I worked as a police editor for the deceased Notícias Populares, edited by the same group as leaf. Every Monday night, after closing the second cliché – the final edition of the newspaper, corrected and updated – we would leave in groups to eat barbecue until we felt sick.

The delegation was led by the sports team, which accommodated legends such as Paulão Martin, Eduardo Tironi and Arnaldo Ribeiro.

The huge halls of the rodízios were occupied with long tables of suits from every corner. Executives did not miss the opportunity to flatter customers, suppliers or headquarters delegations with an orgy of rump steak, fried polenta and clandestine juçara hearts of palm.

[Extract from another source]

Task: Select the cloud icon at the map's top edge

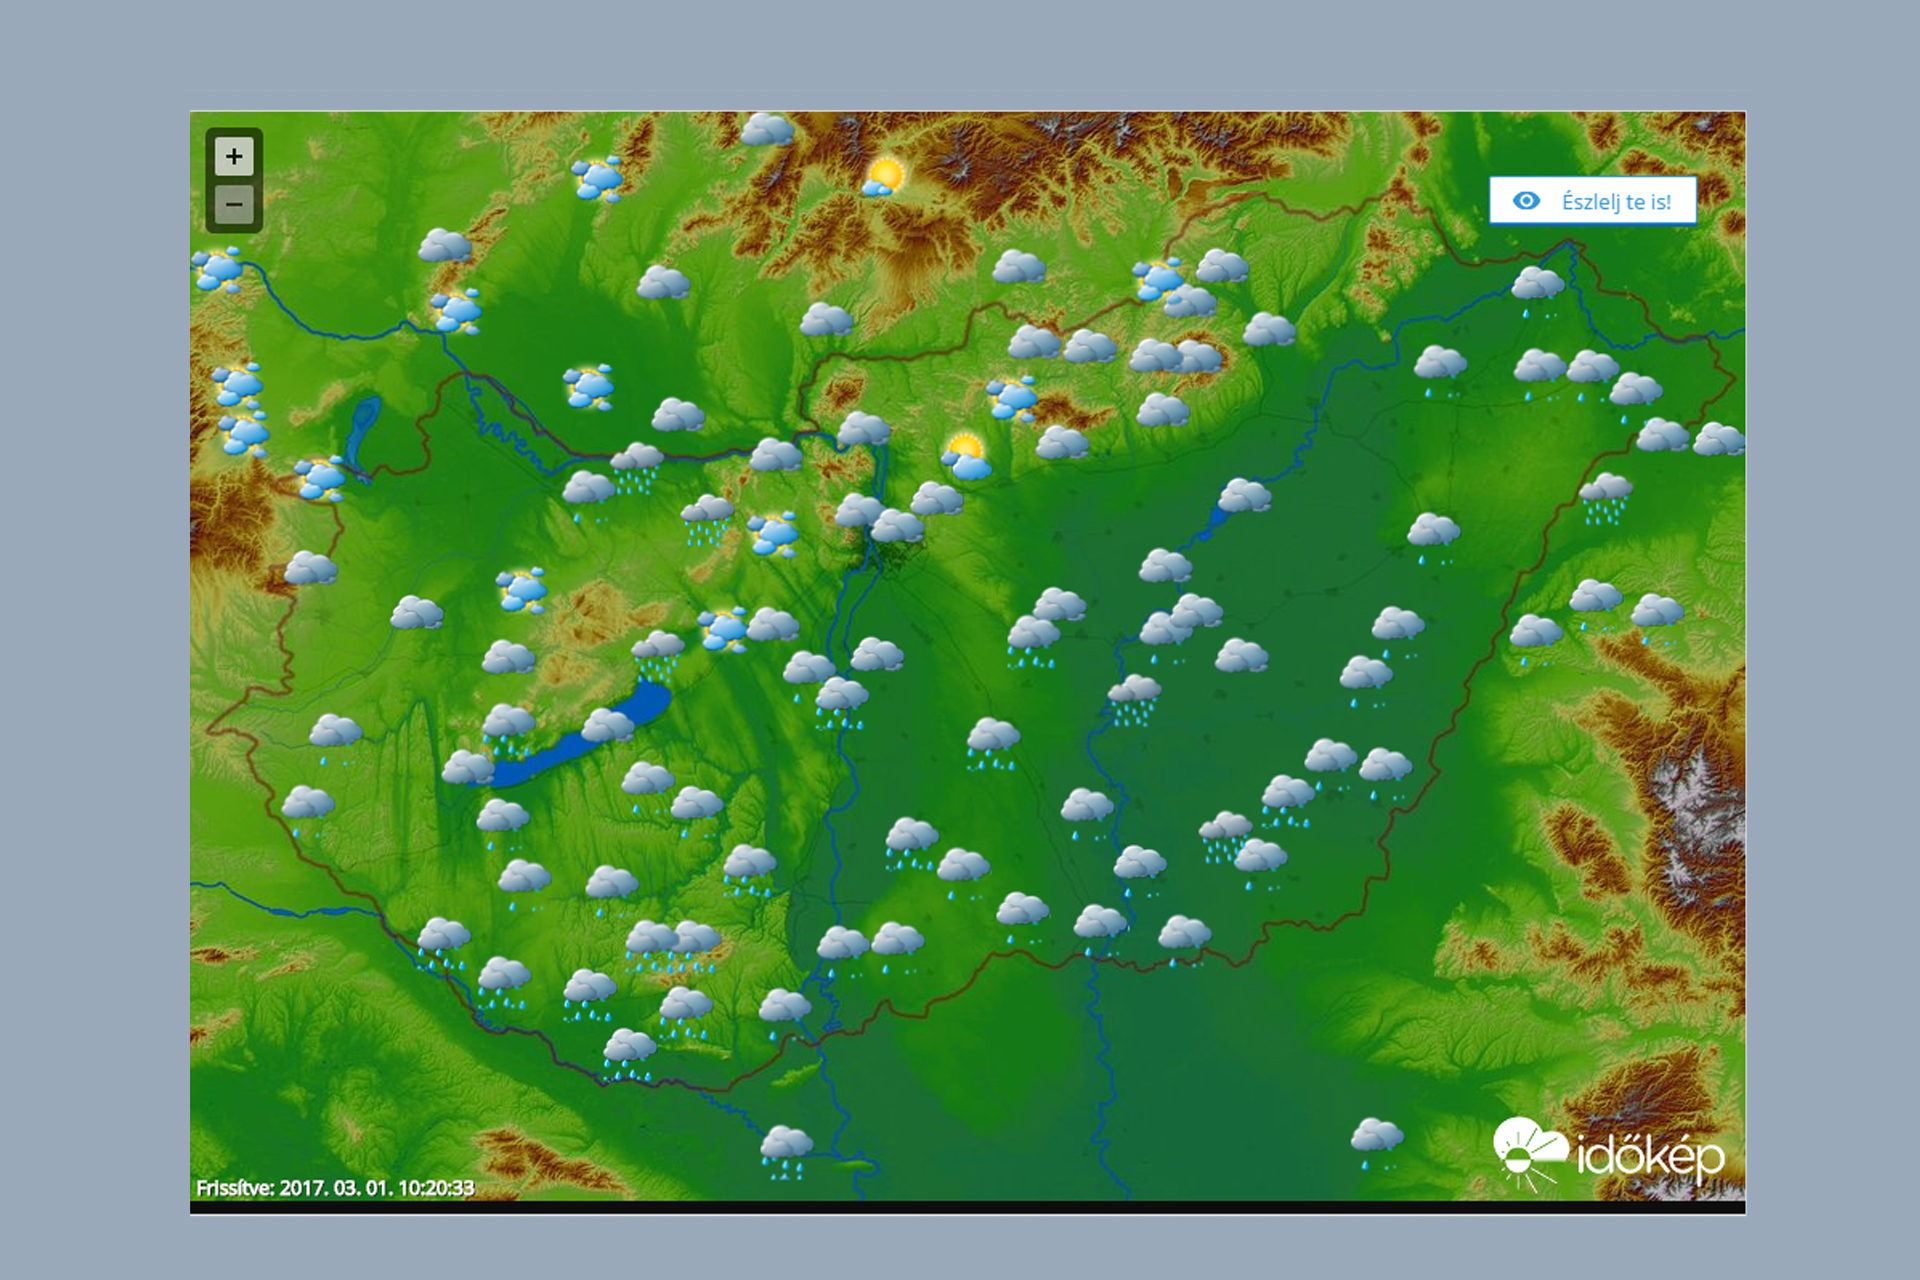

The Japanese were the most dazzled. André Barcinski, who edited culture at the NP, took a bunch of American and British rock stars to stuff himself with meat and caipirinha – then he had to roll the gringos back to the hotel.

I won’t say that everything was beautiful. There were only men at the tables (including ours) and conversations that, well, let it go. The endless feast of meat, seen through the lens of 2021, is considered inappropriate even by softcore carnivores.

Beautiful or ugly, Brazil was the country of abundant and cheap meat.

Jump to the present. The prognosis is not bright for Brazilian beef.

Europe boycotts our product for the right reason: the environmental vandalism of Caligula da Barra da Tijuca. Here, meat consumption is the lowest in 16 years.

Each Brazilian, on average, stopped buying 8.6 kilos of meat this year. If we exaggerately estimate that an individual eats half a kilo of beef, chicken and sausage on a Saturday afternoon, there were 17 fewer barbecues since January. Compared to 2020, which was no longer that wonderful.

In conversations with vegetarians and vegans, I hear optimistic comments about Brazilians’ adherence to a diet with less animal protein. It’s a half naive, half cynical, totally short-sighted interpretation.

In fact, the plant-based market (is this still that marketing nickname for soy sausage?) grows in the rich, educated and progressive strata.

Myopia lies in not realizing that this olympus of illustrated people is irrelevant to economic and behavioral statistics for Brazil as a whole.

The naivety lies in thinking that vegetarian preaching generates a trend that radiates, consciously or not, to all strata of the population.

Cynicism lies in the consequentialist jubilation of those who are not naive: there are evils that come to the good. Something virtuous, after all, emerges from misery and hunger.

Brazil stops eating meat thanks to the perverse combination of inflation and the flattening of workers’ income. Barbecue country leans toward vegetarianism for the wrong reasons.

Wrong is wrong. There is nothing to celebrate.